> _Extracted text_
- - - - -

Next up is someone I’d call a dark horse were I not worried about being accused of racism – Chuka Umunna; the temptation to say ‘Chaka Khan, Chaka Khan, Chaka Khan, Chaka Khan’ when pronouncing his name is one I should be grownup enough to resist; but I can’t help it. Anyway, if Yvette Cooper’s novelty selling-point is her vagina, Umunna’s is his skin colour. The problem is he doesn’t really convince as a brother from ‘the hood’, more a somewhat slimy, smarmy City executive or a crap villain from a Timothy Dalton Bond movie. Of course, he’d be the ideal candidate for the metropolitan clique that seems to run the Labour party these days, ticking all the required boxes. But I can’t see him charming the electorate beyond the borders of the capital.
The last recognisable name on the Labour list is Andy Burnham, the former Health Secretary who ran for the party leadership in 2010 and finished fourth out of five. His novelty selling-point is the trace of a Northern accent, suggesting he might be close to being ‘an ordinary person’. His route to the front bench was a fairly routine one for the career politician, however, and despite the fact that he’s probably one of the least nauseating Labour people Burnham does have a faint look of having been sculpted by Gerry Anderson.
Then we come to the ‘Who?’ section, which features Liz Kendall and Dan Jarvis. The former is apparently an-ex Harman SPAD, which doesn’t exactly inspire confidence in a new dawn; the latter is a far more intriguing prospect, though. Dan Jarvis is a former Army Officer who served in Iraq; now that’s something you could never imagine the other contenders having on their CV, and how genuinely novel would it be to have a party leader with a back-story outside of the SPAD circuit? Unfortunately, he already appears to have ruled himself out, which has no doubt provoked a huge sigh of relief over at Central Office.

- - - - -

> _Dataset extract_
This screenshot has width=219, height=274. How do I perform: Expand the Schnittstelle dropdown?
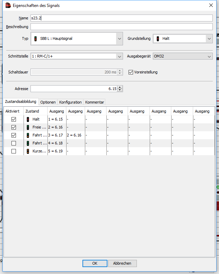[120, 56]
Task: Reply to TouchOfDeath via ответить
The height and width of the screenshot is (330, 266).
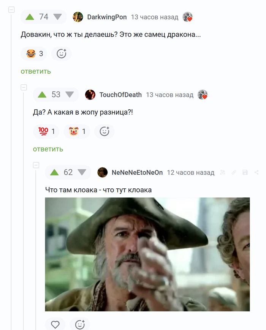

- - - - -

How does the piece on the Labour leadership hopefuls go on after its last sentence? Write the next part. The material comes from a different source than the piece on the Labour leadership hopefuls.

> _Reply_
So, that’s Labour done with; but what of the poor old Lib Dems, once more reduced to the single-figure cult they were prior to their marriage with the SDP? With Nick Clegg having retained his seat, that leaves just seven other potential leaders, few of whom could be called household names. Perhaps the most recognisable is Tim Farron, who provided a rare moment of Lib Dem cheer on Election night, holding his seat with a majority of 8,949. Former President of the party, Farron comes across as a straight-talking Northerner and looks like someone who perhaps occasionally eats beans-on-toast in front of the TV in his vest and underpants. Chances are he’s the one who’ll win the vote.
The rest of them provoke shoulder-shrugging indifference, to be honest. In terms of image, Norman Lamb could be a Harley Street surgeon on the cusp of retirement; Alistair Carmichael resembles a League One football manager who once played centre-half for Partick Thistle; and Tom Brake looks like he should be playing bass in a Jam tribute band. I don’t think I’ve ever seen the other three Lib Dem MPs, so unless one of them resembles Aidan Turner, I doubt they’ll be participating in their party’s beauty contest.
So, while the same old faces continue to run the country, the only opposition this side of Hadrian’s Wall has a summer of watching wannabes parade up and down to look forward to. And whoever emerges from the anticipated contestants as a winner will have one hell of a job on his or her hands. Their ambition will have to stretch a little further than working with children and animals.